Exercise data START

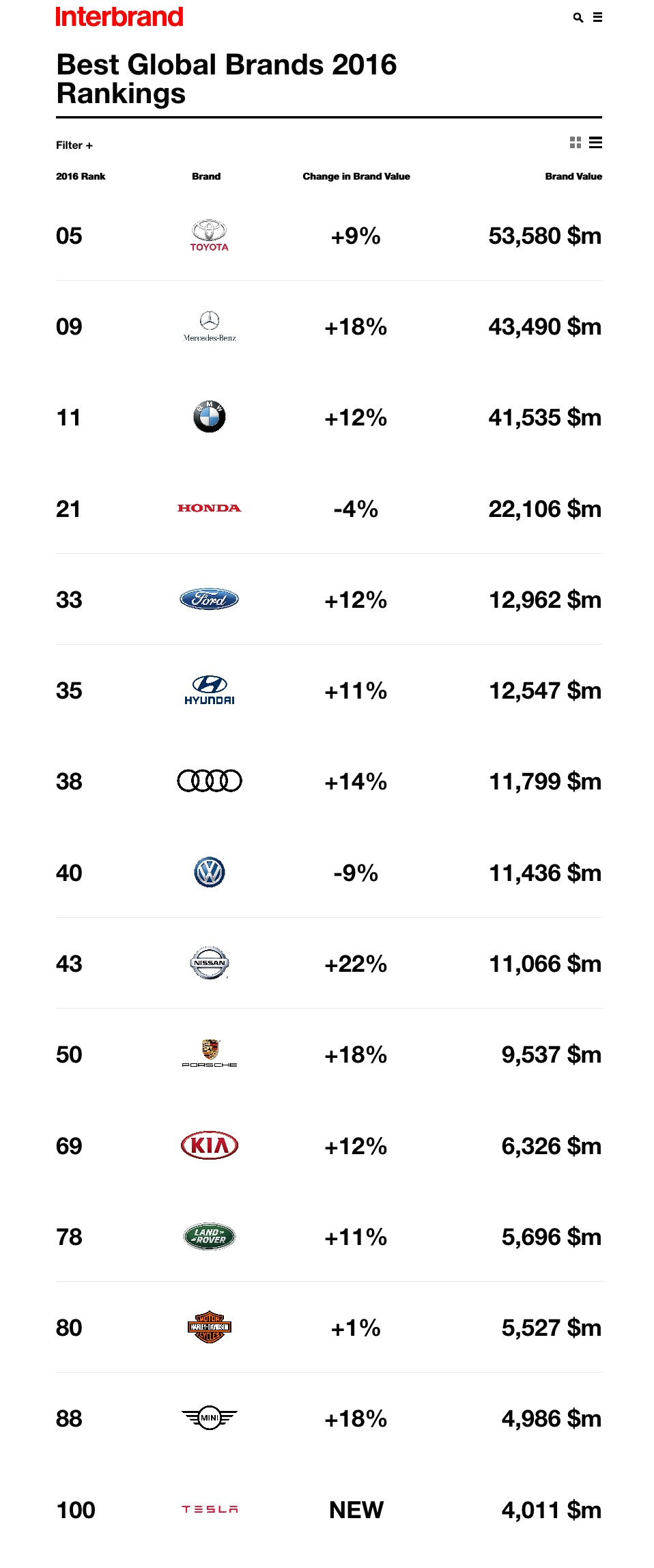Image resolution: width=654 pixels, height=1568 pixels.
Task: Expand the Filter + options
Action: 74,145
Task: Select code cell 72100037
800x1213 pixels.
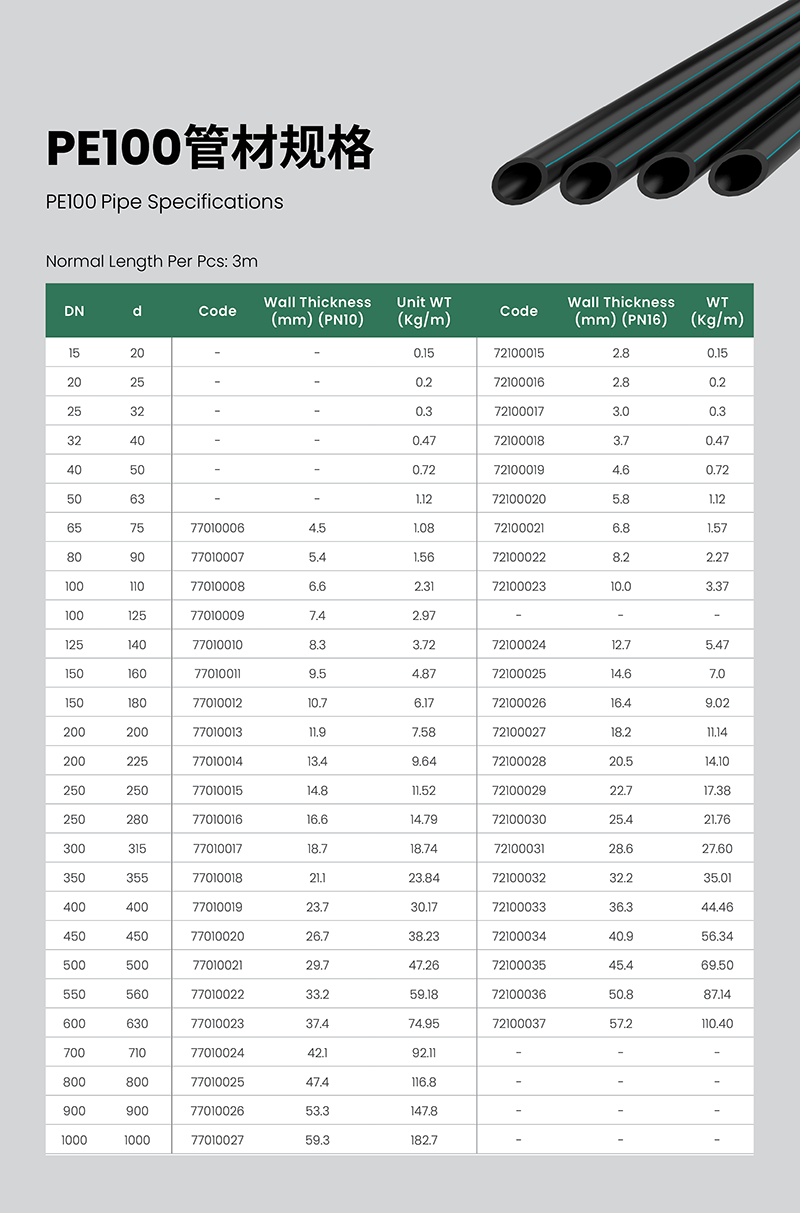Action: tap(519, 1024)
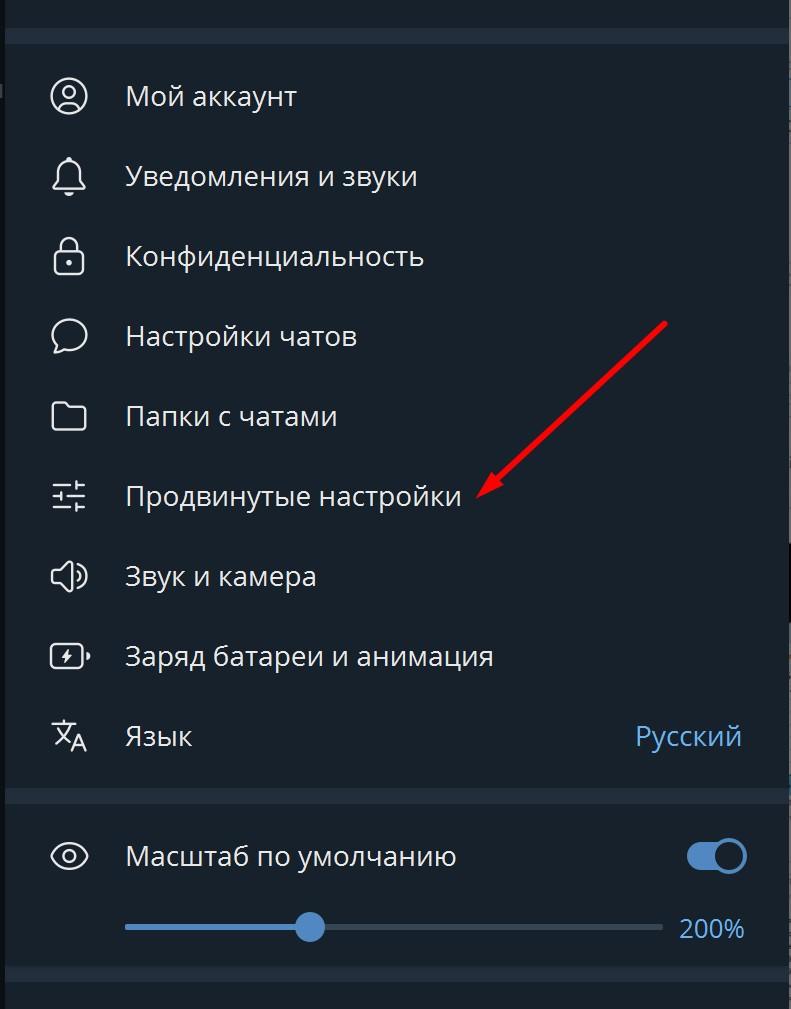The height and width of the screenshot is (1009, 791).
Task: Click the interface scale slider handle
Action: click(x=310, y=927)
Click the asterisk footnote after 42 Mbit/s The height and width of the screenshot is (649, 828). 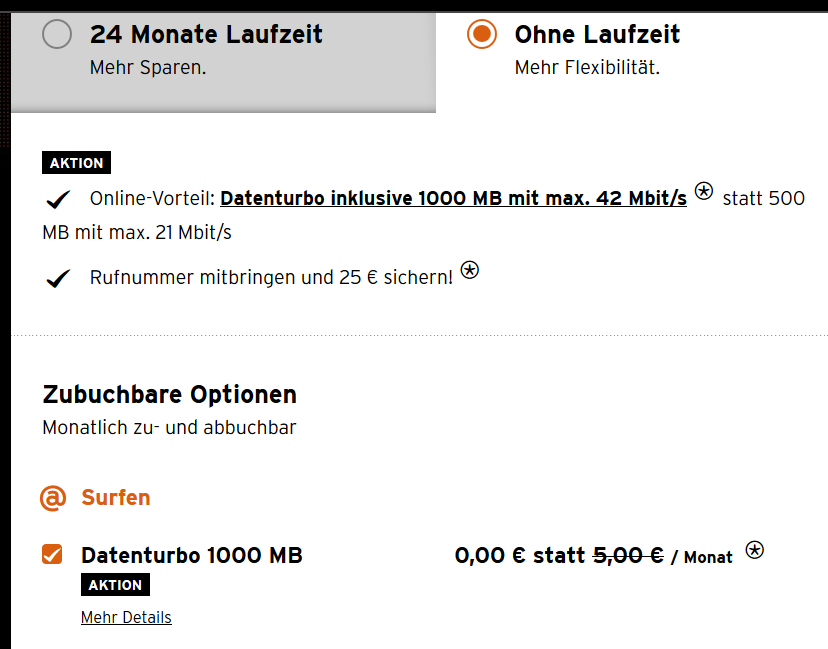[x=704, y=192]
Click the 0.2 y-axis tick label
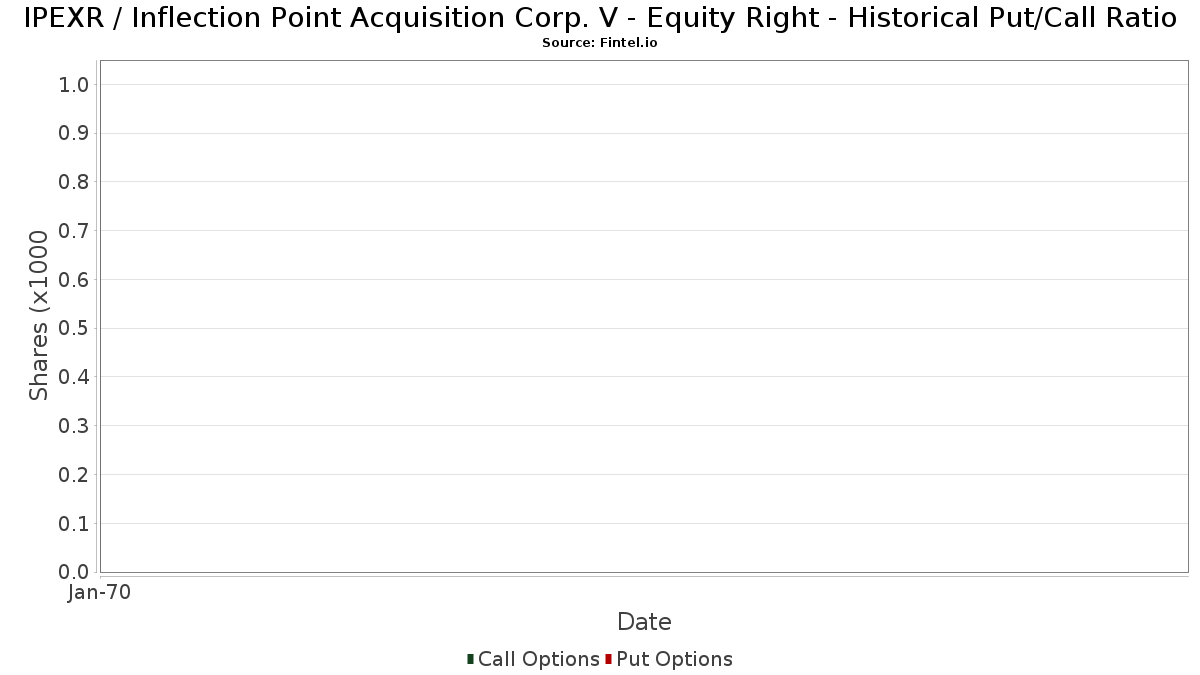The image size is (1200, 675). [x=74, y=475]

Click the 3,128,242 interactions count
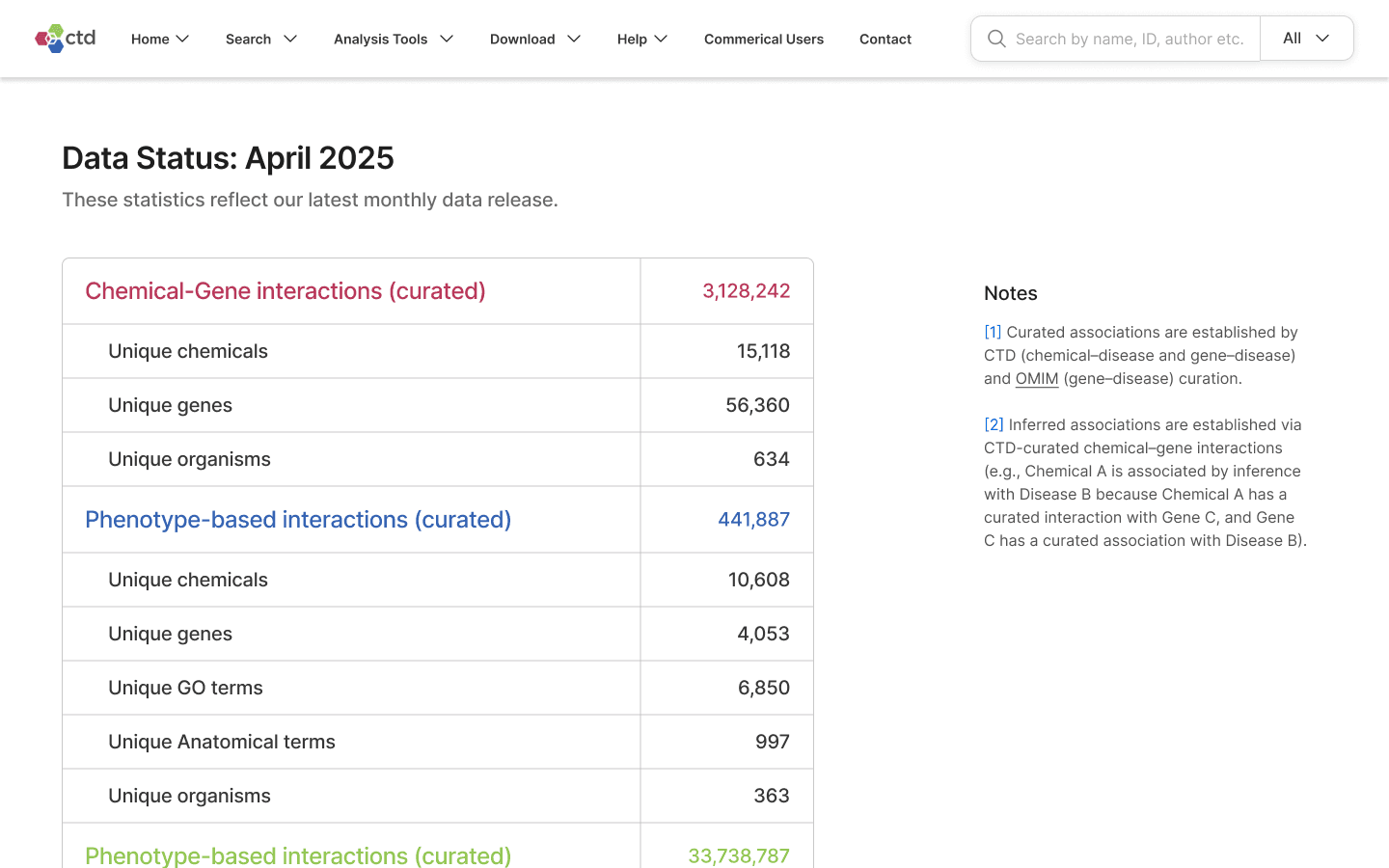pyautogui.click(x=747, y=290)
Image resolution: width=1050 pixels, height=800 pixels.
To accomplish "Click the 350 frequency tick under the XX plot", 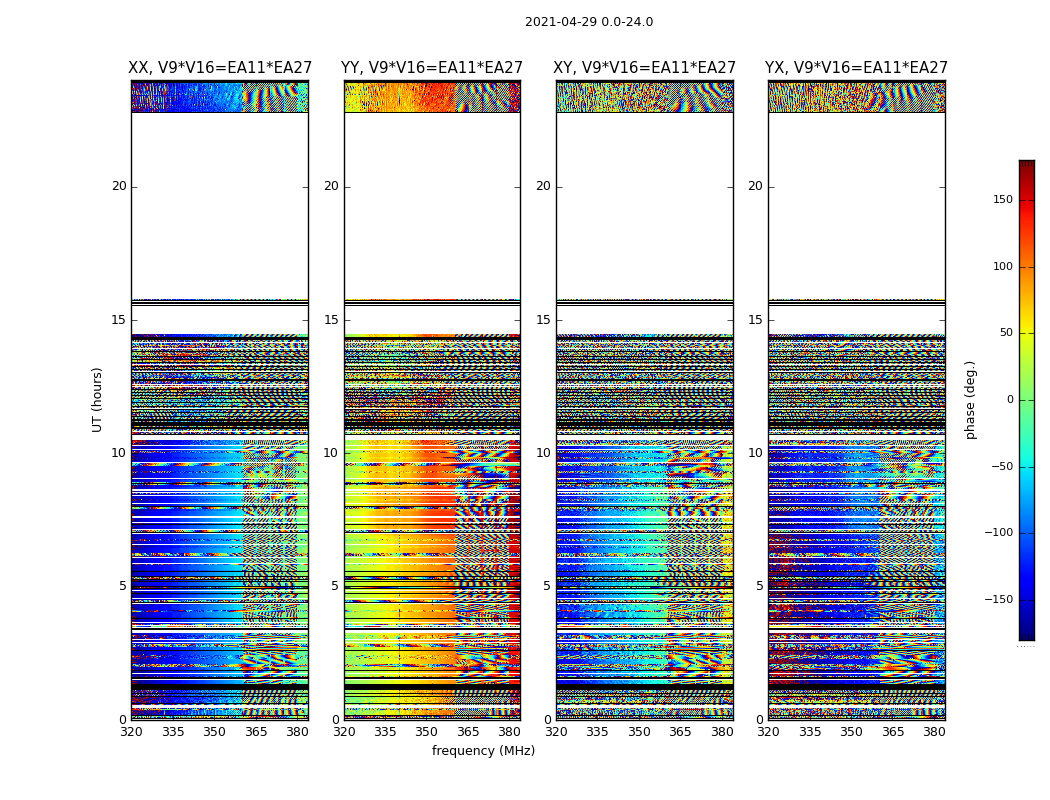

Exercise data END

Required action | Could you restate exactly the lines from the line containing "Image resolution: width=1050" through the end of the listing, both ends included and nothing else, leaving the images out?

Your response |
Image resolution: width=1050 pixels, height=800 pixels.
To accomplish "Click the 350 frequency tick under the XX plot", 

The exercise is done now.